LOL in English! hehe love that line from Usual Suspects.

RecessionCone · May 18, 2016

My understanding is that only GP100 has 2x FP16 rate. All the other Pascals do not.

Razor1 · May 18, 2016

Pretty sure that is true

xpea · May 18, 2016

RecessionCone said:
My understanding is that only GP100 has 2x FP16 rate. All the other Pascals do not.

so GP100 has "dual speed" FP16
Tegra Pascal and GP106 also have it (Drive PX2 platform)
but still no words on GP104... odd...

spworley · May 18, 2016

xpea said:
so GP100 has "dual speed" FP16
Tegra Pascal and GP106 also have it (Drive PX2 platform).

And Maxwell based Tegra X1 also has it.

pixelio · May 18, 2016

If fp16x2 support is not in GP104 then I'm actually impressed.

Why? Because NVIDIA is demonstrating their tremendous engineering and marketing discipline.

They have the silicon and tool chains ready to go but decided against including the feature.

What would it have gained them with game playing consumers?

Yet GP100 and embedded customers are willing to pay for it for machine learning and vision performance.

I'm still hoping the feature is in GP104 but its absence from marketing materials all but guarantees it's not.

Can you imagine the near flawless NVIDIA marketing machine saying, "Oh shoot, we forgot to trumpet a feature that would've let us claim 16.4 TFLOPS of fp16x2 FMAs!"

I cannot.

RecessionCone · May 18, 2016

xpea said:
so GP100 has "dual speed" FP16
Tegra Pascal and GP106 also have it (Drive PX2 platform)
but still no words on GP104... odd...

GP106 does not have dual speed FP16. The DL ops in Drive PX2 are not FP16.

Ext3h · May 18, 2016

Back to the "Simultaneous multi projection" and "VR" for a moment. Please correct me when I'm wrong at some point.

Both AMD and Nvidia support viewport arrays and geometry shaders.
I can apply the world space to screen space projection as late as in the geometry shader.
A traditional viewport can only be rectangular and aligned in 90° steps, but may be offset and scaled arbitrarily inside a buffer.
I'm not actually forced to subdivide the screen space like Nvidia did. I can as well just subdivide it into rectangular viewports.

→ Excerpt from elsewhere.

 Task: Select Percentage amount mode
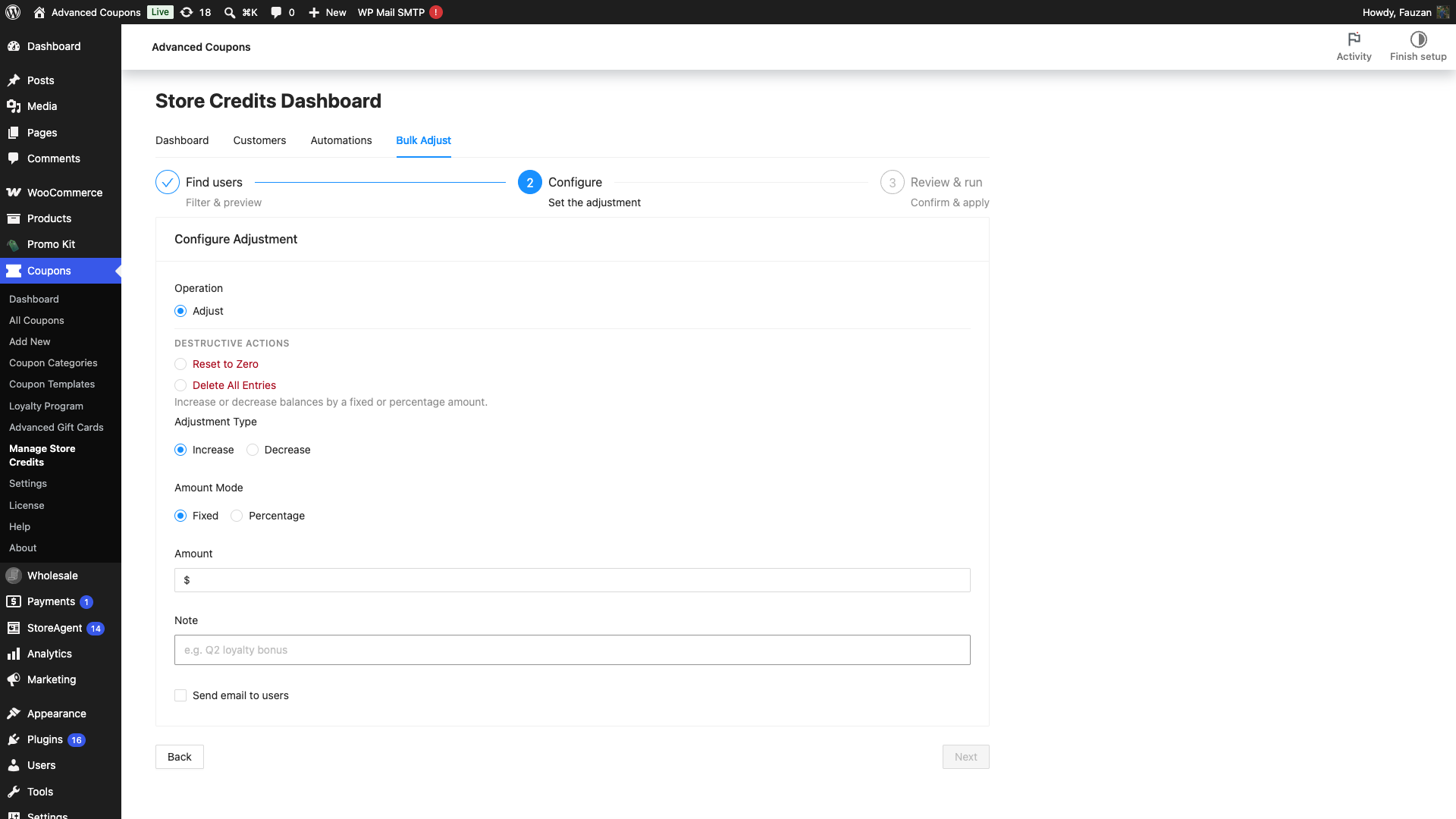[x=237, y=516]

So, as long as I can construct it as such that the output viewports are all rectangular, and the rectangles don't overlap, I don't actually need the new hardware support?

I can achieve the same additional 30-40% speedup Nvidia achieved from eliminating oversampling perfectly well also with rectangular viewports and legacy hardware.

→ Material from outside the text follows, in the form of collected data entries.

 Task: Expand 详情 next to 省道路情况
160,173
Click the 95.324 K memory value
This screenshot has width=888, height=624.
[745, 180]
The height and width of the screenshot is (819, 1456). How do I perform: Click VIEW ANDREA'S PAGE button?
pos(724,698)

I have some loss as the outer rectangles have to be masked partially, but as long as I don't traverse them during post processing, and the geometry was already properly culled before, that's not a major issues.

OK, so if I were to develop an VR application, I would be pretty stupid to use the irregular shaped viewports as Nvidia suggested in their demonstration, wouldn't I? To me it looks as if I were better off using the legacy compatible option with rectangular viewports, accept perhaps a 10-15% overdraw during g-buffer creation if the geometry wasn't culled properly, but in general achieve the same savings without being dependent on an exclusive hardware feature.

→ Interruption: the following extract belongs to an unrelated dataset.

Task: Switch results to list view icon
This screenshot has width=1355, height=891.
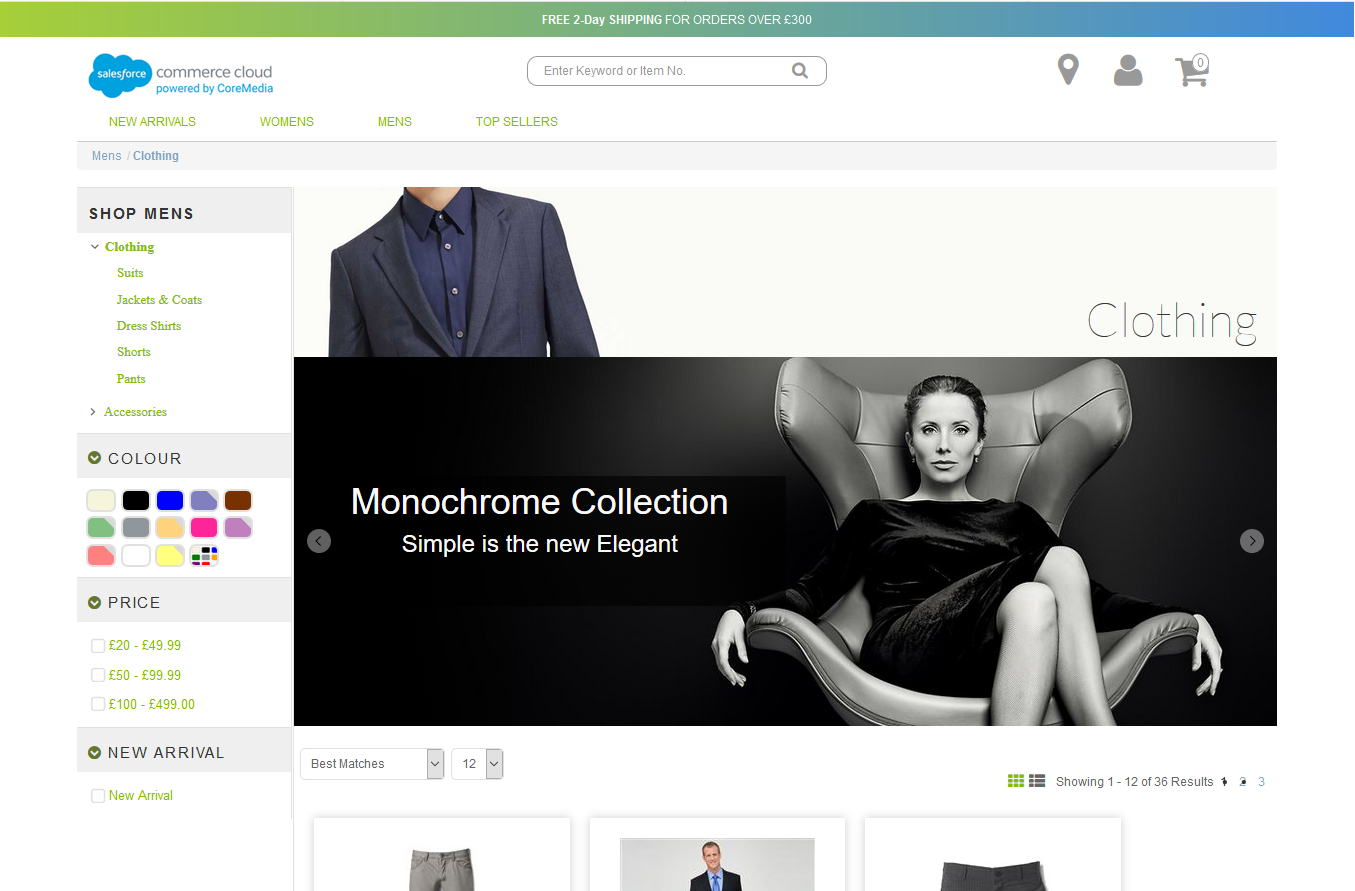Action: (1037, 781)

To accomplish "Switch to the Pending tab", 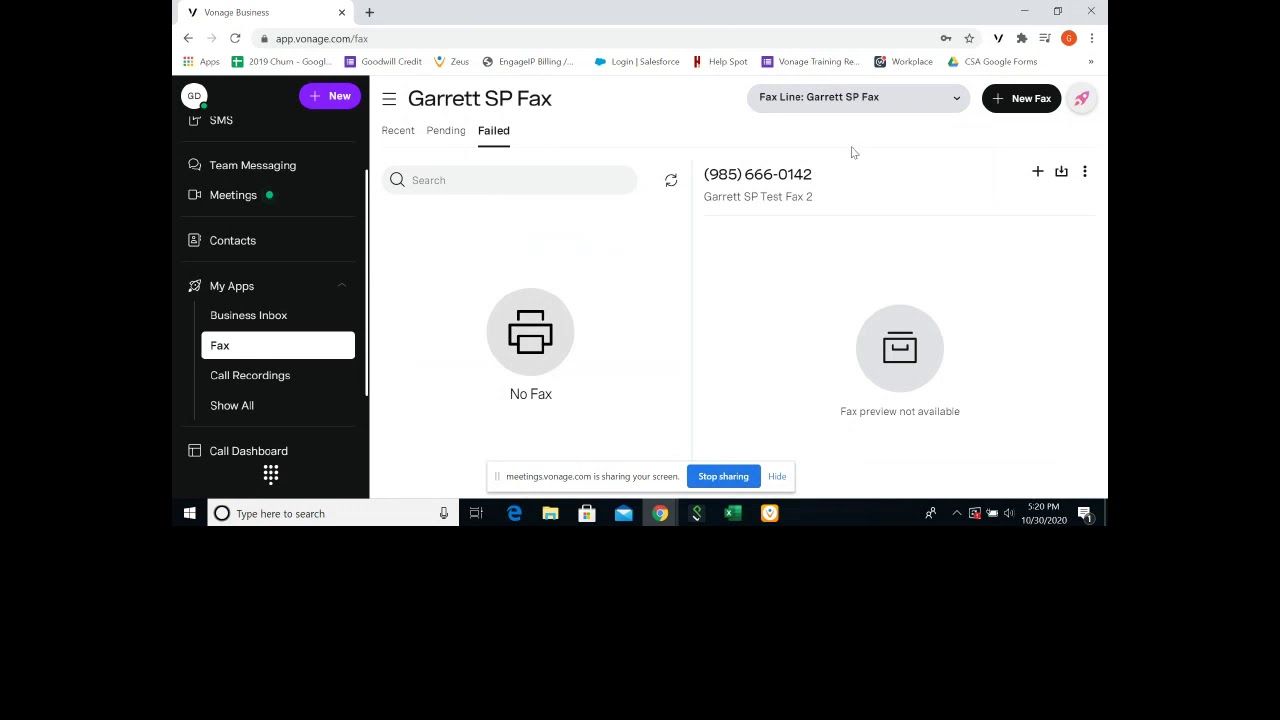I will coord(445,130).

Do I have any mistake in my logic, or are the distorted viewports actually just something you would want to *avoid* in general, with regard to portability?

renderstate · May 18, 2016

What you are describing is very similar to NVIDIA multirate shading tech in VRWorks already supported on Maxwell http://www.pcworld.com/article/2926...ding-tech-could-help-vr-reach-the-masses.html

It uses NVIDIA fast geometry shader path, so it won't run very well on current AMD HW. They also do per viewport triangle culling in the geometry shader.

Lens matched shading is likely a better approximation to lens distortion than 9 or more viewports, so it might give you better perf and better image quality.

Deleted member 13524 · May 18, 2016

GTX 1080: What's not being discussed.

Some very valid points:

1 - Obvious BS with "faster than 980 SLI" general claims.

2 - Initial "9 TFLOPs" number ninja-edited to 8.2 TFLOPs after the presentation and before the reviews

3 - GTX 1080 results absent from AOTS benchmark database

4 - "Async Compute" claimed everywhere, but zero performance gain observed from the only game that uses it (maybe AOTS for nvidia is still using the old dedicated nvidia path without async enabled, so there's some benefit of the doubt in here IMO)

5 - Rise of the Tomb Raider being benched everywhere in an admittedly (by the devs themselves) broken DX12 mode. Is every reviewer out there so damn ignorant regarding this case?.

6 - New SLI bridges are not compatible with the old ones and are not bundled with the new cards, cost $30 and are rigid. This means if you want to do SLI, pay another $30. Change motherboards with different spacing, pay another $30.

7 - Where is Doom's Vulkan mode? It was available for a live demo 2 weeks prior to the launch but it wasn't available for launch?
I wonder what the performance upgrades between IHVs will be for an API whose origin is a fork of Mantle...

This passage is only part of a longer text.